Humiliée en Slovaquie, l’Allemagne traverse une crise. Entre les critiques de ses anciennes gloires et un sélectionneur sous pression, la Nationalmannschaft jouait sa survie hier face à l’Irlande du Nord. La Mannschaft s’est finalement imposée 3-1 grâce, notamment, à un coup franc direct de Florian Wirtz.

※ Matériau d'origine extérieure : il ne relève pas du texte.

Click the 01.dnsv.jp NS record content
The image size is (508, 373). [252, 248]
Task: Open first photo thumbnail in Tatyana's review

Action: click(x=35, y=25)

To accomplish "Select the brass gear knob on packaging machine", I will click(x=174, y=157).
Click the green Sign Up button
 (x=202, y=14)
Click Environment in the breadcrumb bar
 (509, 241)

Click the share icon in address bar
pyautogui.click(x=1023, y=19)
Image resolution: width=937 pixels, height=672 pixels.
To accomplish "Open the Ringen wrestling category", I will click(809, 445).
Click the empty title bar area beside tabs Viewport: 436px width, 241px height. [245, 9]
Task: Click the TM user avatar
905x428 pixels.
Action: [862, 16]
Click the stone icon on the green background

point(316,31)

À Cologne, un mot revient partout : Blamage. La défaite 0-2 en Slovaquie n’est pas un simple accident : c’est seulement la quatrième de l’histoire de l’Allemagne en qualifications pour une Coupe du monde, la première à l’extérieur depuis 48 matchs. Un séisme qui a plongé la Mannschaft en plein Krisenmodus. Le match contre l’Irlande du Nord s’est transformé en référendum pour Julian Nagelsmann, plus que jamais sous pression. Accusé de «manquer d’idées» et critiqué pour ses expérimentations tactiques, le sélectionneur promet des «changements radicaux», n’hésitant pas à bousculer des cadres comme Kimmich ou Rüdiger. «Ceux qui ne se sacrifient pas pour l’Allemagne n’ont pas leur place», a-t-il martelé dans un discours martial qui trahit son inquiétude.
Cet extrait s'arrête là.